Rate Limiting allows you to limit how many pages visitors and automated crawlers can access on your website per minute. If they exceed the limits that you have specified, they will temporarily have their access revoked and will receive a message saying their access to your site has been temporarily limited and they should try again in a few minutes.
Enable Rate Limiting and Blocking
This option lets you enable or disable the rate limiting and blocking features. If this option is OFF, all blocking including the options below are disabled.
How should we treat Google’s crawlers
Google crawlers are special. Usually, you want Google’s crawlers to visit and index your site without interruption, and you want to ensure that they have unlimited access to your site. So we have created this option so that you can ensure that Google is treated differently and given greater access than normal site visitors.
Verified Google crawlers have unlimited access to this site
If you would like to use a strict setting, you can set this to only give verified Google crawlers unlimited access to the site. This uses a reverse DNS lookup to verify that a visitor claiming to be a Google crawler is actually who they say they are. If a visitor arrives pretending to be Google by faking a Googlebot header, they won’t have unlimited access because they will fail the reverse lookup (PTR) test.
Anyone claiming to be Google has unlimited access
This option gives unlimited access to any visitor that has a Googlebot User-Agent header identifying them as a Google crawler. This will ensure that Google is never rate-limited on your website and can consume as much content as it likes. However, if a visitor claims to be Google by changing their User-Agent header to emulate Googlebot, they will also have unlimited access.
Treat Google like any other Crawler
We do not recommend you use this option unless you have very loose (not strict) settings in your rate limiting. If you treat Google like any other crawler and you are limiting the number of requests per minute to a low number, you may temporarily block Google from crawling your site. Note that the default HTTP response status code when someone is blocked is to return a 503 “temporarily unavailable” response. So if you do accidentally block Googlebot, you are telling it to “come back later” rather than “go away permanently” so the damage to your search engine optimization is not as great as it might otherwise be.
If anyone’s requests exceed…
This is a global limit on all requests. If anyone breaks this limit, they will receive the Wordfence HTTP 503 temporarily unavailable response with a user-friendly explanation. If you have given Googlebot special treatment using the options above, then this limit does not apply to Googlebot. In general, 240 per minute is a good global request per minute setting which allows even fast (but friendly) crawlers to access your site without overloading it. That is 4 requests per second, which crawlers like Bing can easily generate. If they try to crawl your site faster than that, they will be given an HTTP 503 response which has the effect of telling them to slow down. Use the “throttle” option in most cases, which will rate limit rather than block crawlers and visitors.
If you see the message “Very strict. May cause false positives” then your settings are more strict than we recommend. Strict settings may cause legitimate users to get blocked, depending on how the site is built and whether plugins or themes cause additional requests for a single page view. This message applies to each type of rate limiting listed here.
If a crawler’s page views exceed…
If we detect a visitor is not a human and is a bot that is crawling your site, then this limit will apply. This is very useful to limit the amount of traffic robots can generate on your site. However some good robots tend to crawl your site quickly, so setting this to 240 per minute is a good setting unless you are having a problem with robots overloading your site. Use the “throttle” option in most cases, which will simply rate limit crawlers.

Stored data:
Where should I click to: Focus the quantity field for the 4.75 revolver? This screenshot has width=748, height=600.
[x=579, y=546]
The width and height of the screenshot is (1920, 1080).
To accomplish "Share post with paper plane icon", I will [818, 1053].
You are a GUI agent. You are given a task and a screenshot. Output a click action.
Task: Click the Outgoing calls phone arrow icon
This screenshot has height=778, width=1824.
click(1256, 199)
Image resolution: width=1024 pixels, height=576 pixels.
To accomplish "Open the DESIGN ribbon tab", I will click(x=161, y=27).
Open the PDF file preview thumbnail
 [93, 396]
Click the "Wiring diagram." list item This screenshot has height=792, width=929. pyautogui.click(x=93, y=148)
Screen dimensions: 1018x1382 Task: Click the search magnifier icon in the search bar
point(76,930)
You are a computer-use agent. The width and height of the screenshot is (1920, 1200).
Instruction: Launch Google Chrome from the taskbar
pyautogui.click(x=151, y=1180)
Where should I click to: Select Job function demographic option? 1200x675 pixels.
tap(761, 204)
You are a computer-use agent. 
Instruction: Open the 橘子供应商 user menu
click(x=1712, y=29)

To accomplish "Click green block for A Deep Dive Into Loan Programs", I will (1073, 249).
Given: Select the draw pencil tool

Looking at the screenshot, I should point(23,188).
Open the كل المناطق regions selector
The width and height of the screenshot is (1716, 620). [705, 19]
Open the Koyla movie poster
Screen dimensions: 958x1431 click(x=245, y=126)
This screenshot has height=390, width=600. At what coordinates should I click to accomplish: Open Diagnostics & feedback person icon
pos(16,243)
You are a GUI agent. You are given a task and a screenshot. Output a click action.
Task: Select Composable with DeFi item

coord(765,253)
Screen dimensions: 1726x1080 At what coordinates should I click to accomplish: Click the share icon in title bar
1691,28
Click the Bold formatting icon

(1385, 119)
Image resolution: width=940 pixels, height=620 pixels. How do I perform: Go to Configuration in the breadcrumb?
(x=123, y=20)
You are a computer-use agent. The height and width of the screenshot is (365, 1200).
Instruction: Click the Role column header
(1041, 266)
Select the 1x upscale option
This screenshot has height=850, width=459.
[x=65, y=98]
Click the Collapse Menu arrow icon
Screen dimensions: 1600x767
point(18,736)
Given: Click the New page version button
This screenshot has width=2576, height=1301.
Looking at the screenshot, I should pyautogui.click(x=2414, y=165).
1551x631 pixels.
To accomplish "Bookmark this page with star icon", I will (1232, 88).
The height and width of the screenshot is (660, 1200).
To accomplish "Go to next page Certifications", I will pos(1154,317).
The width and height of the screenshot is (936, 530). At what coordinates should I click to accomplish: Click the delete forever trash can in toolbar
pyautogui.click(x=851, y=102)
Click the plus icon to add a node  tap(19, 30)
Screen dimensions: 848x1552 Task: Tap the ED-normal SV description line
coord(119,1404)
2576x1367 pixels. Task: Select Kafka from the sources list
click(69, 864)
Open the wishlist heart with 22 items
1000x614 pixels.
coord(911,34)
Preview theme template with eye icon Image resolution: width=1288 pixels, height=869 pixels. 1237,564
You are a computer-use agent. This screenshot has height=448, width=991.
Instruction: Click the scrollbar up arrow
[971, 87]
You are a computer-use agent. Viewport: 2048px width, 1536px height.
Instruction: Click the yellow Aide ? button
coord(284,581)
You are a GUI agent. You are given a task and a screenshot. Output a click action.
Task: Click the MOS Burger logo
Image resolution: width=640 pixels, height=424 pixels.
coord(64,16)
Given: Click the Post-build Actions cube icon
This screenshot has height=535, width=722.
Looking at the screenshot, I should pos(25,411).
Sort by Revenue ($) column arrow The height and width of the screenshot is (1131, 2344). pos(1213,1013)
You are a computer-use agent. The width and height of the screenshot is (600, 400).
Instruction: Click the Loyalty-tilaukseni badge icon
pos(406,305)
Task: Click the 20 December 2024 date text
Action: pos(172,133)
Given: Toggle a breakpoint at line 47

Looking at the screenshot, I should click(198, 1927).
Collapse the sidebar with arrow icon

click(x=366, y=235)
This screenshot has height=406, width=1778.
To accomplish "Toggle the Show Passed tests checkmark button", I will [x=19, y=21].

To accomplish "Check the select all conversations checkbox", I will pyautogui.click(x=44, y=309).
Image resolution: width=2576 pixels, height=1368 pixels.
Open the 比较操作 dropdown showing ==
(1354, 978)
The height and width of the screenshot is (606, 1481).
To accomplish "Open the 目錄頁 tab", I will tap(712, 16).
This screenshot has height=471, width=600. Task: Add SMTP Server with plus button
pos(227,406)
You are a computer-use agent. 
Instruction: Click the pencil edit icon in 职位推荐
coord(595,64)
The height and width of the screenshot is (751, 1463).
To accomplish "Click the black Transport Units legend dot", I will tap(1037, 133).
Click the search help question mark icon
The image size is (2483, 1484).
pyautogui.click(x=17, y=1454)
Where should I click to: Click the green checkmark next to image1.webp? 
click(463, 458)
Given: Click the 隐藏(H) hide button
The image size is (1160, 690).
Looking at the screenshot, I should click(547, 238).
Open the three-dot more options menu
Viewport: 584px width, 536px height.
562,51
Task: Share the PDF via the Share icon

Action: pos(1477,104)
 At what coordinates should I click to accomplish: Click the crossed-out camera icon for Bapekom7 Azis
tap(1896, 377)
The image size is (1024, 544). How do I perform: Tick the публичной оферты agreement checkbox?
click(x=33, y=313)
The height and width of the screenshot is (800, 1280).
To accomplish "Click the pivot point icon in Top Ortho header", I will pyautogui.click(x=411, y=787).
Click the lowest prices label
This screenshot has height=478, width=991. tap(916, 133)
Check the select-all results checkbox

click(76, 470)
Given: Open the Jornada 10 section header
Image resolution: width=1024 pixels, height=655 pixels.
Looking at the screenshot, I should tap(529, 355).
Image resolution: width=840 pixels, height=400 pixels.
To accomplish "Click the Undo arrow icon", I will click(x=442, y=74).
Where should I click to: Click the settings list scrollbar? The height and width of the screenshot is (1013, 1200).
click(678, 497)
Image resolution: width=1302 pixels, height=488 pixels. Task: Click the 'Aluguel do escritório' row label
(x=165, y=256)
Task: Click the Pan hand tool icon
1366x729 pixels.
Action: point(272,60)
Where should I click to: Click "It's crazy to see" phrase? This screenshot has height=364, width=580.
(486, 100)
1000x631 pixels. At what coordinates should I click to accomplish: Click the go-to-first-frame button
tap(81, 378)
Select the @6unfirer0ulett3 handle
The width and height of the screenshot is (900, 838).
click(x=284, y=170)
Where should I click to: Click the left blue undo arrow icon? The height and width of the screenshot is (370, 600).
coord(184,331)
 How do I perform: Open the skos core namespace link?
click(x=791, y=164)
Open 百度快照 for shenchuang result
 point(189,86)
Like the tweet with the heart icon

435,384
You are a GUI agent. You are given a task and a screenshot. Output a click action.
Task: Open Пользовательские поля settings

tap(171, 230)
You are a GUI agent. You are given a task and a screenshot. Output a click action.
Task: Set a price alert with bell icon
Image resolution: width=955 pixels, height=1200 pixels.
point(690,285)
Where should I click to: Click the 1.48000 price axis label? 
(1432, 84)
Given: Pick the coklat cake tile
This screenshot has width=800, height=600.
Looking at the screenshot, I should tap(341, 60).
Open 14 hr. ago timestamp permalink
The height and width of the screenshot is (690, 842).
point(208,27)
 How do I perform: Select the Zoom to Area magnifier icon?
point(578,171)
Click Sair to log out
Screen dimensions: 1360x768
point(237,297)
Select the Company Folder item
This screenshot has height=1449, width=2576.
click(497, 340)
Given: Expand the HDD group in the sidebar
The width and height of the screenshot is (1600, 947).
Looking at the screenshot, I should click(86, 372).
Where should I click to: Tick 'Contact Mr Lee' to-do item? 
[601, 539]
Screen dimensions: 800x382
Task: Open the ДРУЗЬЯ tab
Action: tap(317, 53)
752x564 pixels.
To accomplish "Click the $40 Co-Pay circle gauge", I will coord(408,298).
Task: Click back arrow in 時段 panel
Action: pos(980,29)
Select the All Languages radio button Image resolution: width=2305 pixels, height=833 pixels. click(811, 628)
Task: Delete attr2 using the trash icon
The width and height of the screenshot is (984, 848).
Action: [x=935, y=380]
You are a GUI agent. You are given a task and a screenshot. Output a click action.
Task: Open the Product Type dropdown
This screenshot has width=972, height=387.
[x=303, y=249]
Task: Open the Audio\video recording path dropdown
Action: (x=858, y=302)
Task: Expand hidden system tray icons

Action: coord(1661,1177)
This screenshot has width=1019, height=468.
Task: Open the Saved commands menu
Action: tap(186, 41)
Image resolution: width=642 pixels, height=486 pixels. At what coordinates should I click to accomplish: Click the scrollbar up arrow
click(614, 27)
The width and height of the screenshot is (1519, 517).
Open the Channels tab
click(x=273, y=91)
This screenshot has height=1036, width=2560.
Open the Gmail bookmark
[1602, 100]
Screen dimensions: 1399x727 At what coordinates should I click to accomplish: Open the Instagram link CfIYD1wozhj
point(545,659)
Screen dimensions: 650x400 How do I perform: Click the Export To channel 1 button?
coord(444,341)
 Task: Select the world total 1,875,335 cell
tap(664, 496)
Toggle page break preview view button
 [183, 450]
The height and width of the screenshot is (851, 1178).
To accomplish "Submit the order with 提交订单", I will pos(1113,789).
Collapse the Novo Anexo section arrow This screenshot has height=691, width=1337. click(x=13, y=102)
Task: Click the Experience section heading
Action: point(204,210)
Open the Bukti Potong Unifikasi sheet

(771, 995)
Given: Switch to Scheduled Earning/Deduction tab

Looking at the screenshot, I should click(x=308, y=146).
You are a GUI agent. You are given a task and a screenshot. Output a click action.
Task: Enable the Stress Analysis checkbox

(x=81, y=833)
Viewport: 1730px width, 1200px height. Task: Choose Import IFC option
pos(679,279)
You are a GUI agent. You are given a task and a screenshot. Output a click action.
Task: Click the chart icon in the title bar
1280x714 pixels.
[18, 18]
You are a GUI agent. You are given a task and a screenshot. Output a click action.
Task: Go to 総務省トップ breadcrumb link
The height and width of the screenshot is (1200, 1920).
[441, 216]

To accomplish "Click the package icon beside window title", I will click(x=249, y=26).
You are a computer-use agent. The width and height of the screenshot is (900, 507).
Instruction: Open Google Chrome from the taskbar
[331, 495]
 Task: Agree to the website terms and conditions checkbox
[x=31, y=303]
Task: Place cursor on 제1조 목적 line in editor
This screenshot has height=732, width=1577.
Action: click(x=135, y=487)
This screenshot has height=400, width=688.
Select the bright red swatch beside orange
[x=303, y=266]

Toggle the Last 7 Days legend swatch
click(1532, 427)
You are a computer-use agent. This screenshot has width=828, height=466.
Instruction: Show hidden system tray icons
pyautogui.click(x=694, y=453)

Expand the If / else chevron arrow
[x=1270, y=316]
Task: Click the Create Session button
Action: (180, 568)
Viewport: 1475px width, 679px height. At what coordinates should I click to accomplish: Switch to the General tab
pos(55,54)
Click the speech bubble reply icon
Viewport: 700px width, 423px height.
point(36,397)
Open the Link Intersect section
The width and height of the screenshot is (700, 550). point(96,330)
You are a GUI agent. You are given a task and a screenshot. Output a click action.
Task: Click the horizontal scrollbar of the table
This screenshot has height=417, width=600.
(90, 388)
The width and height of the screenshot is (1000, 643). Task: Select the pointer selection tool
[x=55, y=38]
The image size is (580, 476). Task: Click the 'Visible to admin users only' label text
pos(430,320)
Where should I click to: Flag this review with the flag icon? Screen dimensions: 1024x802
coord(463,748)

Set exercise A
Edit the rate limiting text from "Anyone claiming to" to "have unlimited access." by changing "User-Agent header" to "user agent string", and give that stretch again in full.
Set exercise B
Pick up the rate limiting text after its last sentence and continue it.
The listing is separate material and stands apart from the rate limiting text.

Task answer A
Anyone claiming to be Google has unlimited access
This option gives unlimited access to any visitor that has a Googlebot user agent string identifying them as a Google crawler. This will ensure that Google is never rate-limited on your website and can consume as much content as it likes. However, if a visitor claims to be Google by changing their user agent string to emulate Googlebot, they will also have unlimited access.

Task answer B
If a crawler’s pages not found (404s) exceed…
If your site is well-configured and designed, then you can set this as low as 30 per minute, or even 15 per minute. If a crawler is generating many resource “not found” (404 response status code) errors on a well-configured website, then they are usually not a friendly crawler. For example, they may be scanning your site for vulnerabilities, and you may want to block them. Setting this to 30 per minute and using the “block” rather than “throttle” option is an effective way to block IP addresses that are scanning your site for vulnerabilities.
However, if your site is not well designed or configured, then it may, during the normal course of operations, experience many resource not found errors. For example, if you include many images that do not exist in your site pages, then your pages will generate a lot of 404 errors on your site. Those 404 errors can cause Wordfence to block the crawler that is crawling a page if they exceed the limit that you have set. So before setting this to a low number and setting the action to “block”, make very sure that you do not get a lot of resource not found (404) errors on your site during normal operations. One way to do this is to look at your browser error log or console which often displays 404 errors on a page in red.
If a human’s page views exceed…
If we detect a visitor is human, then this limit will apply. What you set this limit to depends on your website. In general, we recommend you keep this high, especially if you are using AJAX on your website. 240 per minute is a healthy setting, unless you have many static pages with no AJAX and are sure that the normal traffic pattern that humans generate on your site is much lower.
If a human’s pages not found (404s) exceed…
If your site is well-configured and well-designed, then you can set this as low as 30 per minute, or even 15 per minute.
However, if your site is not well designed or configured, then it may, during the normal course of operations, experience many resource not found (404) errors. For example, if you include many images that do not exist in your site pages then your pages will generate a lot of 404 errors on your site. Those 404s can cause Wordfence to block the visitor who is viewing a page if they exceed the limit that you have set. So before setting this to a low number and setting the action to “block”, make very sure that you do not get a lot of resource not found (404) errors on your site during normal operations. One way to do this is to look at your browser error log or console which often displays 404 errors on a page in red.
How long is an IP address blocked when it breaks a rule
Remember that there are two different actions you can choose from when someone breaks a firewall rule.
You can “block” them, which immediately removes access from the site for a predetermined amount of time, defined by the setting “How long is an IP address blocked when it breaks a rule”.
Or, you can “throttle” them, which means that their site access will be temporarily blocked until they reduce their request frequency to below the limit that you have set.
The option “How long is an IP address blocked when it breaks a rule” controls how long an IP is blocked if you have set the option to “block”. We use a duration of between 5 minutes to one hour on our own production sites. This is enough time to limit the malicious activity an IP can be engaged in. The duration you set is entirely up to you. If you would like to be very aggressive, you can set the duration to 24 hours or longer, but it is important to note that IP addresses are dynamically assigned on the internet. So if you block someone using a certain IP address, they may switch to using a different IP address in a day or two, and a new user who is not engaging in malicious activity but who is now assigned the IP you have blocked may now be prevented from accessing your site if you have set this duration very long.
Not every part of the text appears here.